## How to complete this task
Give back the material that follows, identical in every line.

## Data excerpts
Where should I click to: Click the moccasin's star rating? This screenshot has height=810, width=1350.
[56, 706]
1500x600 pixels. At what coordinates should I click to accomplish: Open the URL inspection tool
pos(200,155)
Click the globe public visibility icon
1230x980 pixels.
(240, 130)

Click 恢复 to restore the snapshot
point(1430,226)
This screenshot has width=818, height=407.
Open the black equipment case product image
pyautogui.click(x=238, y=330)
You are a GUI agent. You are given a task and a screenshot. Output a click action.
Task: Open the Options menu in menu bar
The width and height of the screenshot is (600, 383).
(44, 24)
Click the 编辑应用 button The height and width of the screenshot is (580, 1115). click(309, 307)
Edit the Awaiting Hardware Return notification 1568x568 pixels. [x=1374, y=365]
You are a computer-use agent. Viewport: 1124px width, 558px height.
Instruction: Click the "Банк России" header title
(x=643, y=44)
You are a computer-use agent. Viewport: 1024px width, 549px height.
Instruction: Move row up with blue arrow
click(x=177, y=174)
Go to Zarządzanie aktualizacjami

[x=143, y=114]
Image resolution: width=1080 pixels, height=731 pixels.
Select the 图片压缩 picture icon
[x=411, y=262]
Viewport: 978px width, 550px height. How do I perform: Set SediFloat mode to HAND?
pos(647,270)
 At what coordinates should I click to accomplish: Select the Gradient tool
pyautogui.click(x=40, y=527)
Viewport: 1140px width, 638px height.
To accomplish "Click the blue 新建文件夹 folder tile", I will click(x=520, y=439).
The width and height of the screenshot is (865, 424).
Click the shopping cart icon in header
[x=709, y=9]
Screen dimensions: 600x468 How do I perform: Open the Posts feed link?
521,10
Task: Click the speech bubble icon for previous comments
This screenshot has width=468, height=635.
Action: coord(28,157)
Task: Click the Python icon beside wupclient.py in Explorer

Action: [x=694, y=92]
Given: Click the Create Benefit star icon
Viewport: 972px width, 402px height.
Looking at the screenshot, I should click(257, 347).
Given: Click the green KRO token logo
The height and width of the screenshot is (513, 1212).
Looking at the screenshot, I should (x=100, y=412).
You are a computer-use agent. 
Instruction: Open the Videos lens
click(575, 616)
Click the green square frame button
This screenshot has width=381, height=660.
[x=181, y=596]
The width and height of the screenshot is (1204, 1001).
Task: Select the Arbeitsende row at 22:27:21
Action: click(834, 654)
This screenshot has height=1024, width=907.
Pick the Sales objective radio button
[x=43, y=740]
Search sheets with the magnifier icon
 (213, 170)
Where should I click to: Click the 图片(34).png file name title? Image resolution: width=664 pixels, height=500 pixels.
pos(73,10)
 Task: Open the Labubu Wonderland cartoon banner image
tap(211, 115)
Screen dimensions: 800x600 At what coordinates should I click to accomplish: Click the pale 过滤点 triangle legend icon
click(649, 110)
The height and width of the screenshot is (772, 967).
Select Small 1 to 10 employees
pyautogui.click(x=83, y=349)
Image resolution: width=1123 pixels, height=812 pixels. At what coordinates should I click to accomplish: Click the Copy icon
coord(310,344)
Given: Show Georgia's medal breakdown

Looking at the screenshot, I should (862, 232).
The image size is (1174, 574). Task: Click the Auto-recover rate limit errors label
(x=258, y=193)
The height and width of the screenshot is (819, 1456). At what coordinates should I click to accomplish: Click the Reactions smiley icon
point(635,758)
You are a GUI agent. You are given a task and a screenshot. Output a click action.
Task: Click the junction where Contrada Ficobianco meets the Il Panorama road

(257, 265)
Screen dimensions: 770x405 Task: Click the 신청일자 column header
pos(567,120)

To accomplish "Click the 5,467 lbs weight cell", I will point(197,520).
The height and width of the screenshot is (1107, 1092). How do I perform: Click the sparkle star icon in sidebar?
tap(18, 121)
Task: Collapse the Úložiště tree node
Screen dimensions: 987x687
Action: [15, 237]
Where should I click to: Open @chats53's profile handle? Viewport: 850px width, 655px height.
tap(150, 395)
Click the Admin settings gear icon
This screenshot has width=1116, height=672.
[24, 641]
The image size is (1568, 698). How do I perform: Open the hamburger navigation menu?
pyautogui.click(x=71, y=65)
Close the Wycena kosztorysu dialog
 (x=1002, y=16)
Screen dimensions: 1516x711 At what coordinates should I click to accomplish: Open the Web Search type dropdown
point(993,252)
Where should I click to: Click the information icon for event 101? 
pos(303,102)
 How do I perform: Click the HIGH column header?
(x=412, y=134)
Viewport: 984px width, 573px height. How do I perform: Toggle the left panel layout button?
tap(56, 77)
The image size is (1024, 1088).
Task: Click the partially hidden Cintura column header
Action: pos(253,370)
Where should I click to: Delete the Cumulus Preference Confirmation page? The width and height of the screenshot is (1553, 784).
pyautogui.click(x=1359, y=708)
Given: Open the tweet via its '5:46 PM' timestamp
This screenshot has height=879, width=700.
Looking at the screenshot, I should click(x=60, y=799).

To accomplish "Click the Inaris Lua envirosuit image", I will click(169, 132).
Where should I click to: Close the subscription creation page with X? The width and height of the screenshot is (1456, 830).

## Response box
Where should I click to: Click the moccasin's star rating? This screenshot has height=810, width=1350.
[56, 706]
1500x600 pixels. At what coordinates should I click to accomplish: Open the URL inspection tool
pos(200,155)
Click the globe public visibility icon
1230x980 pixels.
(240, 130)

Click 恢复 to restore the snapshot
point(1430,226)
This screenshot has width=818, height=407.
Open the black equipment case product image
pyautogui.click(x=238, y=330)
You are a GUI agent. You are given a task and a screenshot. Output a click action.
Task: Open the Options menu in menu bar
The width and height of the screenshot is (600, 383).
(44, 24)
Click the 编辑应用 button The height and width of the screenshot is (580, 1115). click(309, 307)
Edit the Awaiting Hardware Return notification 1568x568 pixels. [x=1374, y=365]
You are a computer-use agent. Viewport: 1124px width, 558px height.
Instruction: Click the "Банк России" header title
(x=643, y=44)
You are a computer-use agent. Viewport: 1024px width, 549px height.
Instruction: Move row up with blue arrow
click(x=177, y=174)
Go to Zarządzanie aktualizacjami

[x=143, y=114]
Image resolution: width=1080 pixels, height=731 pixels.
Select the 图片压缩 picture icon
[x=411, y=262]
Viewport: 978px width, 550px height. How do I perform: Set SediFloat mode to HAND?
pos(647,270)
 At what coordinates should I click to accomplish: Select the Gradient tool
pyautogui.click(x=40, y=527)
Viewport: 1140px width, 638px height.
To accomplish "Click the blue 新建文件夹 folder tile", I will click(x=520, y=439).
The width and height of the screenshot is (865, 424).
Click the shopping cart icon in header
[x=709, y=9]
Screen dimensions: 600x468 How do I perform: Open the Posts feed link?
521,10
Task: Click the speech bubble icon for previous comments
This screenshot has width=468, height=635.
Action: coord(28,157)
Task: Click the Python icon beside wupclient.py in Explorer

Action: [x=694, y=92]
Given: Click the Create Benefit star icon
Viewport: 972px width, 402px height.
Looking at the screenshot, I should click(257, 347).
Given: Click the green KRO token logo
The height and width of the screenshot is (513, 1212).
Looking at the screenshot, I should (x=100, y=412).
You are a computer-use agent. 
Instruction: Open the Videos lens
click(575, 616)
Click the green square frame button
This screenshot has width=381, height=660.
[x=181, y=596]
The width and height of the screenshot is (1204, 1001).
Task: Select the Arbeitsende row at 22:27:21
Action: click(834, 654)
This screenshot has height=1024, width=907.
Pick the Sales objective radio button
[x=43, y=740]
Search sheets with the magnifier icon
 (213, 170)
Where should I click to: Click the 图片(34).png file name title? Image resolution: width=664 pixels, height=500 pixels.
pos(73,10)
 Task: Open the Labubu Wonderland cartoon banner image
tap(211, 115)
Screen dimensions: 800x600 At what coordinates should I click to accomplish: Click the pale 过滤点 triangle legend icon
click(649, 110)
The height and width of the screenshot is (772, 967).
Select Small 1 to 10 employees
pyautogui.click(x=83, y=349)
Image resolution: width=1123 pixels, height=812 pixels. At what coordinates should I click to accomplish: Click the Copy icon
coord(310,344)
Given: Show Georgia's medal breakdown

Looking at the screenshot, I should (862, 232).
The image size is (1174, 574). Task: Click the Auto-recover rate limit errors label
(x=258, y=193)
The height and width of the screenshot is (819, 1456). At what coordinates should I click to accomplish: Click the Reactions smiley icon
point(635,758)
You are a GUI agent. You are given a task and a screenshot. Output a click action.
Task: Click the junction where Contrada Ficobianco meets the Il Panorama road

(257, 265)
Screen dimensions: 770x405 Task: Click the 신청일자 column header
pos(567,120)

To accomplish "Click the 5,467 lbs weight cell", I will point(197,520).
The height and width of the screenshot is (1107, 1092). How do I perform: Click the sparkle star icon in sidebar?
tap(18, 121)
Task: Collapse the Úložiště tree node
Screen dimensions: 987x687
Action: [15, 237]
Where should I click to: Open @chats53's profile handle? Viewport: 850px width, 655px height.
tap(150, 395)
Click the Admin settings gear icon
This screenshot has width=1116, height=672.
[24, 641]
The image size is (1568, 698). How do I perform: Open the hamburger navigation menu?
pyautogui.click(x=71, y=65)
Close the Wycena kosztorysu dialog
 (x=1002, y=16)
Screen dimensions: 1516x711 At what coordinates should I click to accomplish: Open the Web Search type dropdown
point(993,252)
Where should I click to: Click the information icon for event 101? 
pos(303,102)
 How do I perform: Click the HIGH column header?
(x=412, y=134)
Viewport: 984px width, 573px height. How do I perform: Toggle the left panel layout button?
tap(56, 77)
The image size is (1024, 1088).
Task: Click the partially hidden Cintura column header
Action: pos(253,370)
Where should I click to: Delete the Cumulus Preference Confirmation page? The width and height of the screenshot is (1553, 784).
pyautogui.click(x=1359, y=708)
Given: Open the tweet via its '5:46 PM' timestamp
This screenshot has height=879, width=700.
Looking at the screenshot, I should click(x=60, y=799).

To accomplish "Click the Inaris Lua envirosuit image", I will click(169, 132).
Where should I click to: Close the subscription creation page with X? The width and height of the screenshot is (1456, 830).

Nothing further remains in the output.